Background information
- Birth name: Richard Alan Berk
- Born: May 22, 1939 San Francisco, California, U.S.
- Died: February 8, 2014 (aged 74) Portland, Oregon
- Genres: Jazz
- Occupation: Musician
- Instrument: Drums
- Years active: 1960s–2014
- Labels: Discovery, Trend, Reservoir, Nine Winds
- Website: www.dickberk.com

= Dick Berk =

American jazz drummer (1939–2014)

Richard Alan Berk (May 22, 1939 – February 8, 2014) was an American jazz drummer and bandleader.

==Career==
A native of San Francisco, California, he studied at the Berklee College of Music and played in the Boston area early in the 1960s. In 1962 he moved to New York City and played with Ted Curson and Bill Barron in a quintet from 1962 to 1964. Following this he played with Charles Mingus, Mose Allison, Freddie Hubbard, and Walter Bishop, Jr., among others. He moved to Los Angeles late in the 1960s, where he played with Milt Jackson, Frank Rosolino, George Duke, Cal Tjader, Jean-Luc Ponty, and Blue Mitchell. He founded the Jazz Adoption Agency in the early 1980s, playing into the 2000s; the group included Andy Martin, Mike Fahn, Nick Brignola, Jon Nagorney, Keith Saunders, Tad Weed, and John Patitucci.
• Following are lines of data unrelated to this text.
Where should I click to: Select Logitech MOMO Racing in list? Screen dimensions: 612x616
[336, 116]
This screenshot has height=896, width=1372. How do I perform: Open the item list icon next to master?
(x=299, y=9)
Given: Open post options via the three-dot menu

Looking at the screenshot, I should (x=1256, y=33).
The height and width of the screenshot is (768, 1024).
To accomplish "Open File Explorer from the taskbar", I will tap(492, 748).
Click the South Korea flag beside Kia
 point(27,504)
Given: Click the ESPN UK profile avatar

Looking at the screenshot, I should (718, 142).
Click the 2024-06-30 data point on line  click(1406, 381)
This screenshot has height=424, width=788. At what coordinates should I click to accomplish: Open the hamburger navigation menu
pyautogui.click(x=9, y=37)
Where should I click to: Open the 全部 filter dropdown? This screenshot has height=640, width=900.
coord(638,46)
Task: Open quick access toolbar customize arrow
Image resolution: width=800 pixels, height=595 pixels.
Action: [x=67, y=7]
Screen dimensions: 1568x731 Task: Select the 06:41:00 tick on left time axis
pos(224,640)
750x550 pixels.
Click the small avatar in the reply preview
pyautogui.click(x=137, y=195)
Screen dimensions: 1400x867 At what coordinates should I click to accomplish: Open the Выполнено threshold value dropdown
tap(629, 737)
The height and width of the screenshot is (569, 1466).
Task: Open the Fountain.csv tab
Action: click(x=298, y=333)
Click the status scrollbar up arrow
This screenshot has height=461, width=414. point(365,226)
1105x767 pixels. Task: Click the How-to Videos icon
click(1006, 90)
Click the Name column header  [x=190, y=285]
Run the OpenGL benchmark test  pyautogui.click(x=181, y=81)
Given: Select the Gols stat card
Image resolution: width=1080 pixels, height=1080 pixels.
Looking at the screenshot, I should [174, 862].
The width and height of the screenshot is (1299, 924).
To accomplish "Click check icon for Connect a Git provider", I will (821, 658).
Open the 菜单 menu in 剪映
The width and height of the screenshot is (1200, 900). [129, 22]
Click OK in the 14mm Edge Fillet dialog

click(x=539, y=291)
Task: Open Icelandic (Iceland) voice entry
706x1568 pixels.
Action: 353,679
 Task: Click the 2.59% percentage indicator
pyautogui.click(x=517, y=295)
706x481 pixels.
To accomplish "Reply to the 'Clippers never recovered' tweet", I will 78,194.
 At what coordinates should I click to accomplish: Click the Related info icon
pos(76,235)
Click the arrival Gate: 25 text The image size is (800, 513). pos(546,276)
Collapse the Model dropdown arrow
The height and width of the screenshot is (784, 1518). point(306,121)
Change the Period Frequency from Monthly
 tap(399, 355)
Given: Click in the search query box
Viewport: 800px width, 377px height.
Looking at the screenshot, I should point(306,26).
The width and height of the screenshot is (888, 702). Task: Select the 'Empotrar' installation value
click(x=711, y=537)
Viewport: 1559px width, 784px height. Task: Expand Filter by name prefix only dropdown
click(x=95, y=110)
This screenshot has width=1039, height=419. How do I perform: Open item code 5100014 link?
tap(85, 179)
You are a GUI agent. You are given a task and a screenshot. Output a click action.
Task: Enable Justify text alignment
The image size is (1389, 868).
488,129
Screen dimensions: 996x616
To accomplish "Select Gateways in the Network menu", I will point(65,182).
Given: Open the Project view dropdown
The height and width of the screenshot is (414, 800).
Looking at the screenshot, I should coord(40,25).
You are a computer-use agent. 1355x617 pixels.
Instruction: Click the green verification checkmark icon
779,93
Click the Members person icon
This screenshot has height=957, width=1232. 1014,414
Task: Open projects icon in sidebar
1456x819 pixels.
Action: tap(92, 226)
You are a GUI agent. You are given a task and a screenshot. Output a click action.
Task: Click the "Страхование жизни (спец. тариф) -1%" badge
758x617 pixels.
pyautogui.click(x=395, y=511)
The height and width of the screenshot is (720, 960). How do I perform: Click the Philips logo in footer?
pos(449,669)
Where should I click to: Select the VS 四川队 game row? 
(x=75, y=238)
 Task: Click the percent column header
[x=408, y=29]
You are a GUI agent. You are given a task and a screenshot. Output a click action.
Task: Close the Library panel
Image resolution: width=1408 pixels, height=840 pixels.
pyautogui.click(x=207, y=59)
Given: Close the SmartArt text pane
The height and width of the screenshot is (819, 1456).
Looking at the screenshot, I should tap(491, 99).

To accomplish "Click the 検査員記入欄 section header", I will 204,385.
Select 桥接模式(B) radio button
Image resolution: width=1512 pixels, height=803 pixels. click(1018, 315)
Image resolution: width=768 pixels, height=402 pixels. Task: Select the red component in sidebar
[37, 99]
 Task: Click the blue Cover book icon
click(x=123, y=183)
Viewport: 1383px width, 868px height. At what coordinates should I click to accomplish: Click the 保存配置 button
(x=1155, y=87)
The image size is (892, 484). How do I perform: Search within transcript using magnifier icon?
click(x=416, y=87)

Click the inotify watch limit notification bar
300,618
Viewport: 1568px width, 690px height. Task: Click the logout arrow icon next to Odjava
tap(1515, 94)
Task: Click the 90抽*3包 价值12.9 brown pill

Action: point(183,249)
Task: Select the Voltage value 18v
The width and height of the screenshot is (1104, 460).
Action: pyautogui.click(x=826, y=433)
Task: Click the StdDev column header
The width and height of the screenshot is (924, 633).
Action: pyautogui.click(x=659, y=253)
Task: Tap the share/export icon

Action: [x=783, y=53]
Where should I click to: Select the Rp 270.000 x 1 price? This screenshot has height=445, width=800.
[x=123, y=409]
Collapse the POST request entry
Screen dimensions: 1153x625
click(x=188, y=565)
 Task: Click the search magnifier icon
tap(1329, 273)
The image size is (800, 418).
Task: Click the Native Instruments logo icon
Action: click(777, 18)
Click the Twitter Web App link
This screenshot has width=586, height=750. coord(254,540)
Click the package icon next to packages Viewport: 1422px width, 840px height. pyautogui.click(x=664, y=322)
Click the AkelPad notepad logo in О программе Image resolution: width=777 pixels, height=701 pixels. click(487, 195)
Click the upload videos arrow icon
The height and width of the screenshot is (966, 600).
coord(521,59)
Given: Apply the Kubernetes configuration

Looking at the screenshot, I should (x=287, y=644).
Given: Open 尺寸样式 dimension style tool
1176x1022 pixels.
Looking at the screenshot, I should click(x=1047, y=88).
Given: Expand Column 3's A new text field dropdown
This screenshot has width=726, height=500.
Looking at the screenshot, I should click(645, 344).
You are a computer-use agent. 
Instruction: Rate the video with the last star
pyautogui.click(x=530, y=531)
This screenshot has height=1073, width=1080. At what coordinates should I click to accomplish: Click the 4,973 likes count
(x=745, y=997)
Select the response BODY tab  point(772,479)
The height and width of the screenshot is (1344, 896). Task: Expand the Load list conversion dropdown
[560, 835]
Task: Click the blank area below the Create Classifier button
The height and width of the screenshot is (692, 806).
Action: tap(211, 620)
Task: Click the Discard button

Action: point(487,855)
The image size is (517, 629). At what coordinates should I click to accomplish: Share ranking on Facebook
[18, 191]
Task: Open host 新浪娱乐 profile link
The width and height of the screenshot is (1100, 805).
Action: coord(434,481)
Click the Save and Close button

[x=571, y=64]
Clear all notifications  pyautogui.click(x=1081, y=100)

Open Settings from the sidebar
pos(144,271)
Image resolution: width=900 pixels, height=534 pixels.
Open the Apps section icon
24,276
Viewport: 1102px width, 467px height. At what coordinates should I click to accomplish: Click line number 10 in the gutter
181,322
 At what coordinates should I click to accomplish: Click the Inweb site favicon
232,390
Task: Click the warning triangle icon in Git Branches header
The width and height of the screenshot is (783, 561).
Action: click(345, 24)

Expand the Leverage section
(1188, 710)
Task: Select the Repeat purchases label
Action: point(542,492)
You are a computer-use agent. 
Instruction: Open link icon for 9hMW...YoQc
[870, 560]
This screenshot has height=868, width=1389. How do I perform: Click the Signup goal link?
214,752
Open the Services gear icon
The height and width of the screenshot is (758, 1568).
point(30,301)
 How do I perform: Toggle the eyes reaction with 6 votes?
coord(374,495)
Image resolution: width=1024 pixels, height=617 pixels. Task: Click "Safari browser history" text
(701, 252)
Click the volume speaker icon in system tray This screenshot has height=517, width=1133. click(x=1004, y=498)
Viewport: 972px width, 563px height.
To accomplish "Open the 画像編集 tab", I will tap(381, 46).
He died in 2014 at the age of 74.

==Discography==
===As leader===
- Rare One (Discovery, 1983)
- Big Jake (Discovery, 1984)
- More Birds Less Feathers (Discovery, 1986)
- Music of Rodgers & Hart (Trend, 1988)
- Let's Cool One (Reservoir, 1991)
- Bouncin' With Berk (Nine Winds, 1991)
- East Coast Stroll (Reservoir, 1993)
- One by One (Reservoir, 1995)

===As sideman===
With Walter Bishop, Jr.
- Bish Bash (Xanadu, 1964 [1975])
With Ted Curson
- Tears for Dolphy, (Fontana, 1964)
- Flip Top (Freedom, 1964 [1977])
- The New Thing & the Blue Thing (Atlantic, 1965)
With Don Friedman
- Flashback (Riverside, 1963)
- Dreams and Explorations (Riverside, 1964)
With Milt Jackson
- That's the Way It Is (Impulse!, 1969)
- Just the Way It Had to Be (Impulse!, 1969)
With Jean Luc Ponty-George Duke
- The Jean Ponty Experience with the George Duke Trio (EMI, 1969)

With Blue Mitchell
- Stablemates (Candid, 1977)
With Cal Tjader
- Tjader (Fantasy, 1971)
- Agua Dulce (Fantasy, 1971)
- Live at The Funky Quarters (Fantasy, 1972)
- Puttin It Together (Fantasy, 1973)
- Last Bolero in Berkeley (Fantasy, 1973)
- Tambu (Fantasy, 1974)
- Last Night When We Were Young (Fantasy, 1975)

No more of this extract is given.